** start Available records **
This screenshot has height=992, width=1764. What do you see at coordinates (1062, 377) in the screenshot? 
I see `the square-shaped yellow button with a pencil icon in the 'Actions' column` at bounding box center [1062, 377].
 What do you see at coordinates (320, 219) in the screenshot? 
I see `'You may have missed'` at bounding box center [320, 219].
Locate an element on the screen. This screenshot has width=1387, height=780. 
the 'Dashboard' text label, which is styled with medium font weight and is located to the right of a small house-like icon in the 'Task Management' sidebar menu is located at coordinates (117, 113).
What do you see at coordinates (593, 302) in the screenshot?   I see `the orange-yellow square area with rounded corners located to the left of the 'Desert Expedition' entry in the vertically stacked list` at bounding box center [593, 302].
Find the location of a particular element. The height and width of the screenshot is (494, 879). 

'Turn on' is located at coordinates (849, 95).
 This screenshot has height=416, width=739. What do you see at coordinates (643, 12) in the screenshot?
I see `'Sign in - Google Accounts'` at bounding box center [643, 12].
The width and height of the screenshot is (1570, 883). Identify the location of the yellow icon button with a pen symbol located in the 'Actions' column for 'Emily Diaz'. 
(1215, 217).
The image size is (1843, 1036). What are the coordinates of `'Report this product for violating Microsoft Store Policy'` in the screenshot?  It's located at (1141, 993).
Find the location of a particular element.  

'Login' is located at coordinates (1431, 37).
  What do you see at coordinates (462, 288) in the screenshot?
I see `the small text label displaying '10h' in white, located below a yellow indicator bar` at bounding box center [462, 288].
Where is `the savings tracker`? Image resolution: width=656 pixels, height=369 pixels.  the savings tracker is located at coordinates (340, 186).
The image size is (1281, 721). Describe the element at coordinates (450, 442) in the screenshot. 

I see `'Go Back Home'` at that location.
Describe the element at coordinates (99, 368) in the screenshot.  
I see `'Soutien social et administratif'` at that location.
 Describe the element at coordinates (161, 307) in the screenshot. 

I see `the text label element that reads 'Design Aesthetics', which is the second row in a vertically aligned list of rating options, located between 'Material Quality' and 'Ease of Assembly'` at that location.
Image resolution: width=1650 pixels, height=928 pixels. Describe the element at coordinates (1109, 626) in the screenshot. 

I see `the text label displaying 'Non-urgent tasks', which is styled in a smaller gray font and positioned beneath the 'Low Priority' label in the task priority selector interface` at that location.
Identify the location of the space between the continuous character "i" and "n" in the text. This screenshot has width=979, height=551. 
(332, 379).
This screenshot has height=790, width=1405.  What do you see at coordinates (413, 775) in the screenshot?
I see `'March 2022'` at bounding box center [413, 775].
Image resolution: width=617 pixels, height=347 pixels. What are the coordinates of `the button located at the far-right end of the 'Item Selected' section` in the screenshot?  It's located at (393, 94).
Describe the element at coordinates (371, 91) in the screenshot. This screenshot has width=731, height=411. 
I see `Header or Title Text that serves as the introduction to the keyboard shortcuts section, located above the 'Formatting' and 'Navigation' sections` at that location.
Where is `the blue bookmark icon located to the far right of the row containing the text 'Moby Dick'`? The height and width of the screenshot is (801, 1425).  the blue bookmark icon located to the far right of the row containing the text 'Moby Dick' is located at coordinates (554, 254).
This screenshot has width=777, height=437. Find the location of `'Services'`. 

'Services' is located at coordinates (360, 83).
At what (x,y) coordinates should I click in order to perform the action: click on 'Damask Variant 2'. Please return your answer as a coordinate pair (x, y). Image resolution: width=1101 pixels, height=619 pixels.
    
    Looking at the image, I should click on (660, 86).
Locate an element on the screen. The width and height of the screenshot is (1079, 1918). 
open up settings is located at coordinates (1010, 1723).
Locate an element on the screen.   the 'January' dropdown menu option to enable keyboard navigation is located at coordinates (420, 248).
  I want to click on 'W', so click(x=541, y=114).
** end Available records **
Exercise details:
Reproduce the lines above verbatim, beginning at the start of the records and continuing through the line that contains "center [1062, 377].".

Reply to the task:
This screenshot has height=992, width=1764. What do you see at coordinates (1062, 377) in the screenshot? 
I see `the square-shaped yellow button with a pencil icon in the 'Actions' column` at bounding box center [1062, 377].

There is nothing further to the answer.